The bulk of the vaccines given in the Scandinavian country so far have been the Pfizer-BioNTech vaccine.
Finland’s health institution also said it would extend its pause in the use of the AstraZeneca vaccine on people under 65.
The European Medicines Agency has recommended AstraZeneca’s vaccine, saying the benefits outweigh the risks.
The European Commission currently has a portfolio of 2.3 billion doses from a half dozen companies and is negotiating more contracts.
The planned negotiations with Pfizer left questions about what the EU will do about any new contracts with AstraZeneca, which has had massive delivery problems during the first quarter and expects to send far fewer vaccines than its contract with the EU called for during the second quarter.
The European Commission said in a statement: “We keep all options open to be prepared for the next stages of the pandemic, for 2022 and beyond. We can, however, not comment on contractual issues.”

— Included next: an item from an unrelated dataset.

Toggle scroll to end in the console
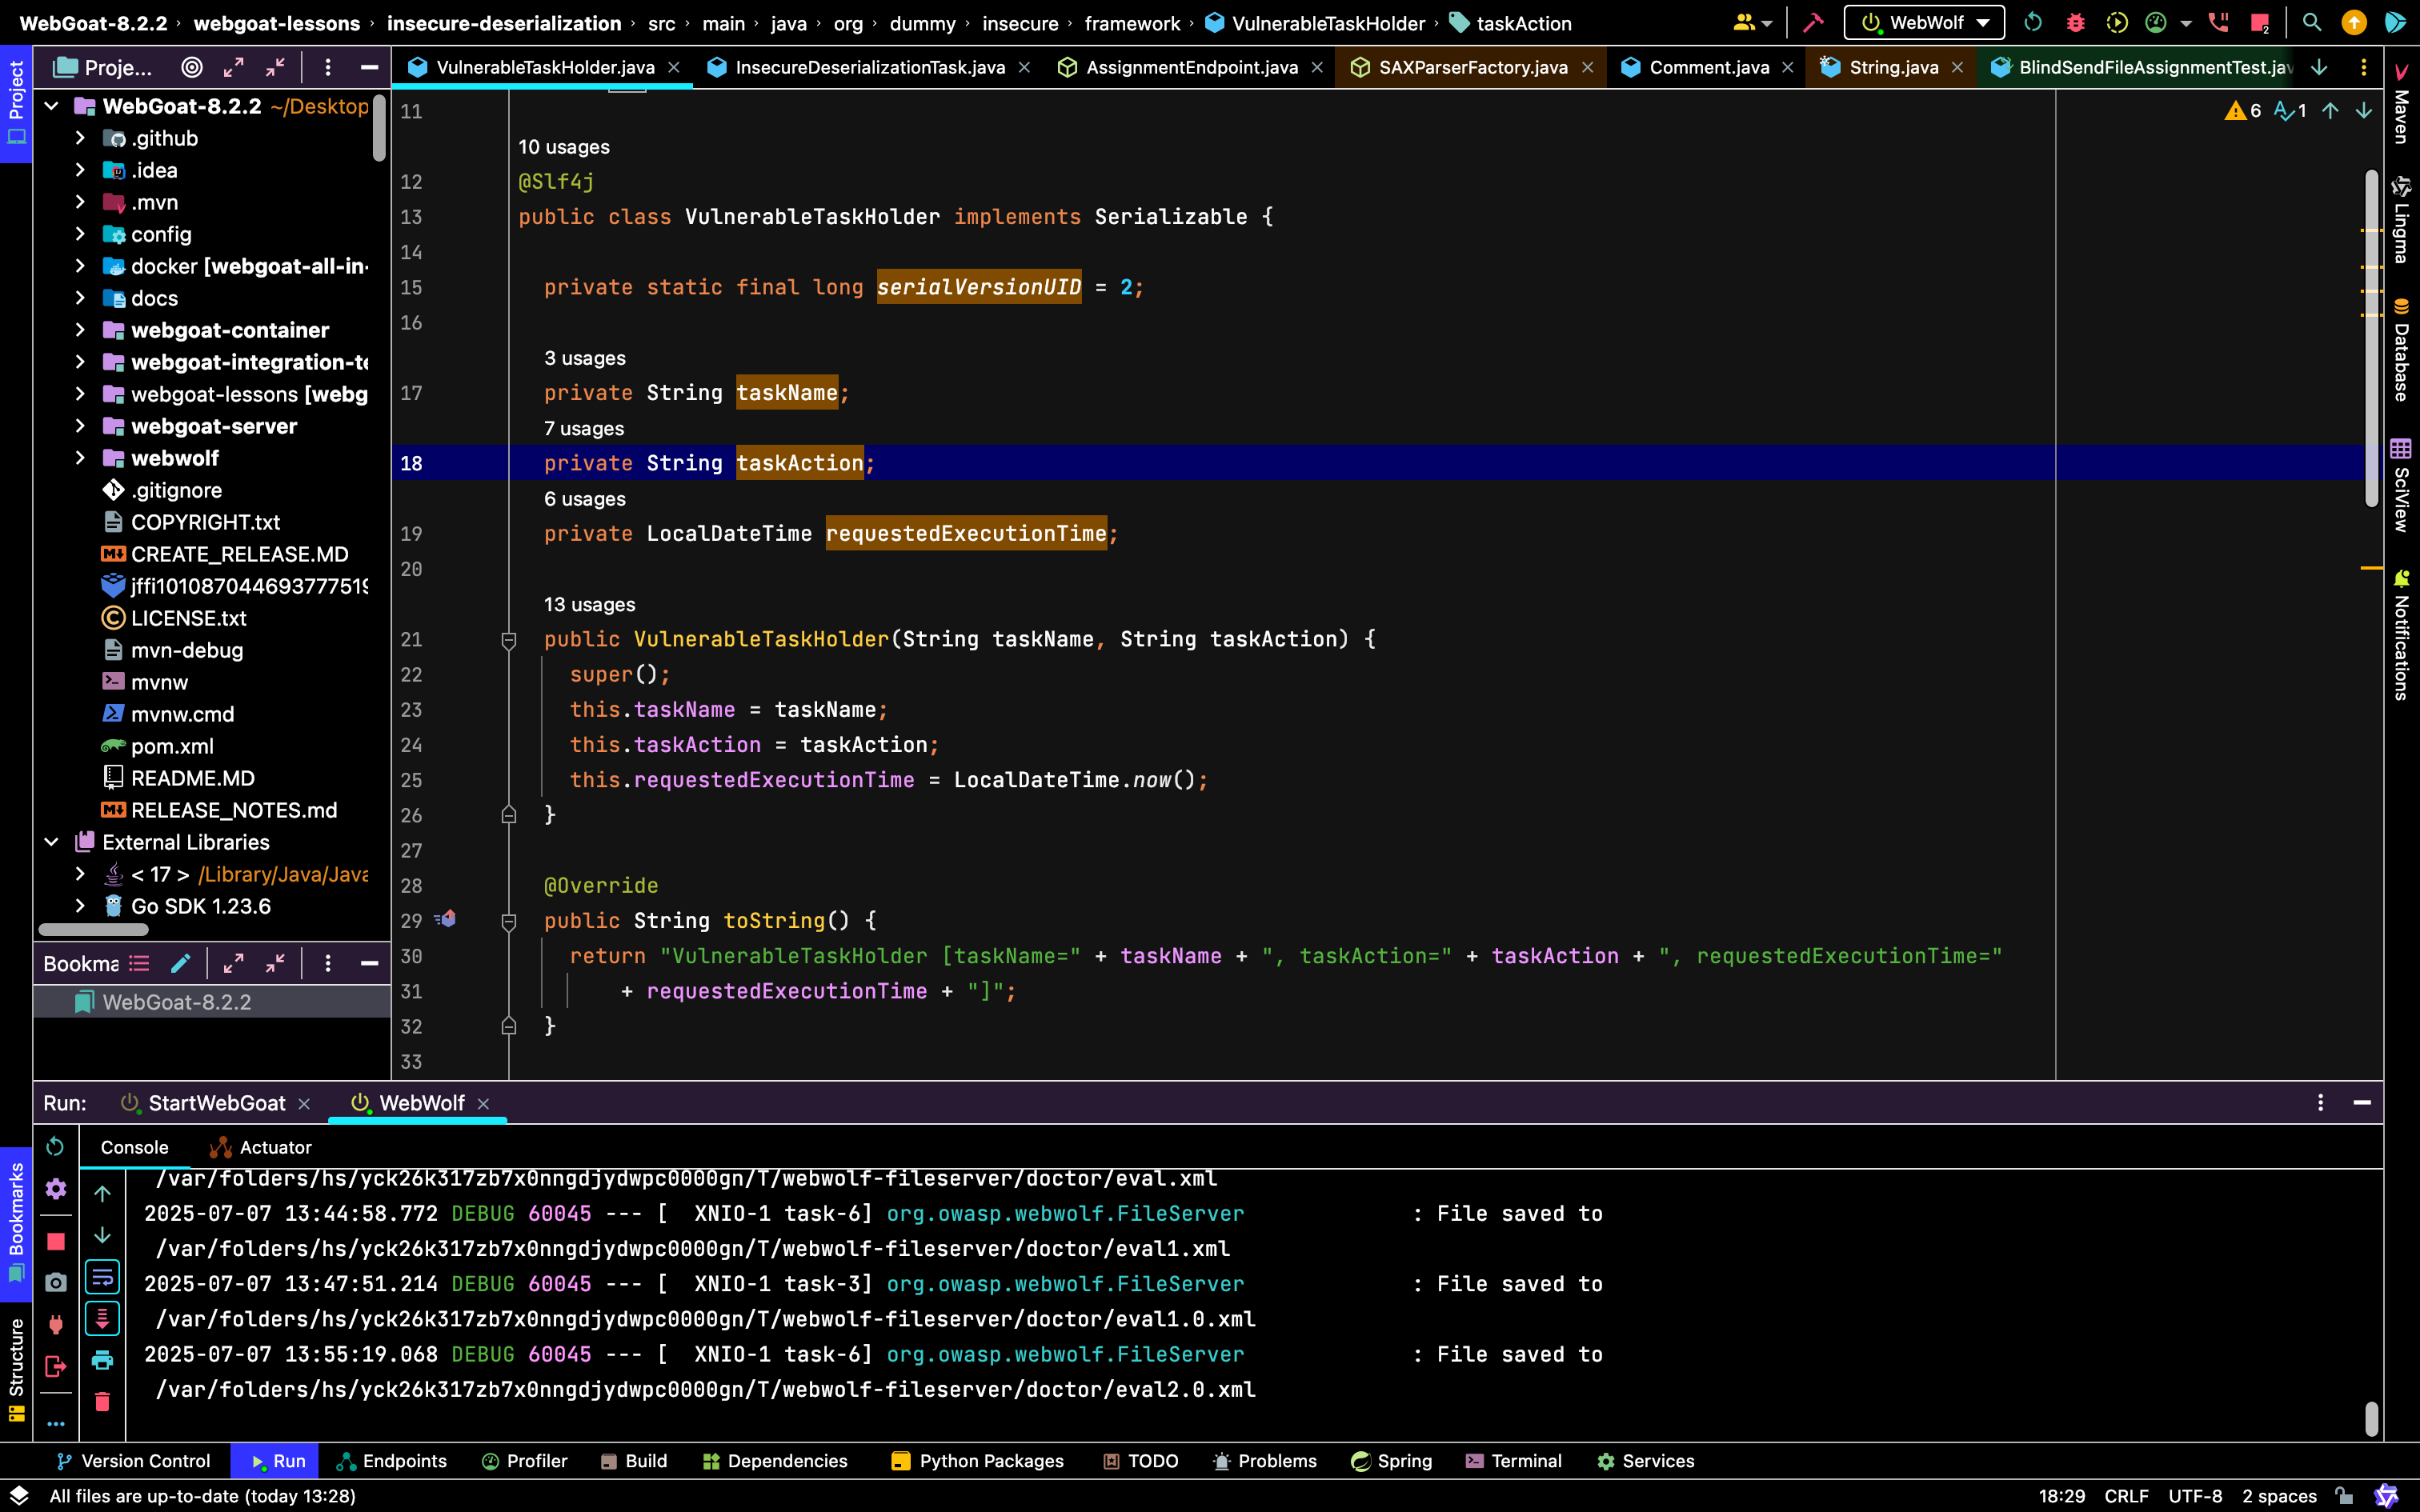Image resolution: width=2420 pixels, height=1512 pixels. [x=102, y=1319]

Meanwhile, federal health agencies in the United States have recommended pausing use of the Johnson & Johnson vaccine for at least a few days after six women under age 50 developed rare blood clots after receiving the shot.
Deliveries had already begun in some EU countries but authorities across the continent said they were suspending
deployment or considering restricting use of the single-shot vaccine, pending further advice.
“The delivery of the J&J will take place, we will await the announcement of EMA and the FDA in the U.S.,” Marios
Themistocleous, the official in charge of Greece’s pandemic response, said on state TV.
The Pfizer and Moderna vaccines both use messenger RNA (mRNA) technology which contains instructions for human cells to make proteins that mimic part of the coronavirus.
The J&J and Oxford-AstraZeneca vaccines use an adenovirus – a harmless cold virus – as a vector to deliver instructions for human cells to produce a protein found on the surface of the coronavirus, spurring the immune system to recognise and attack the actual virus.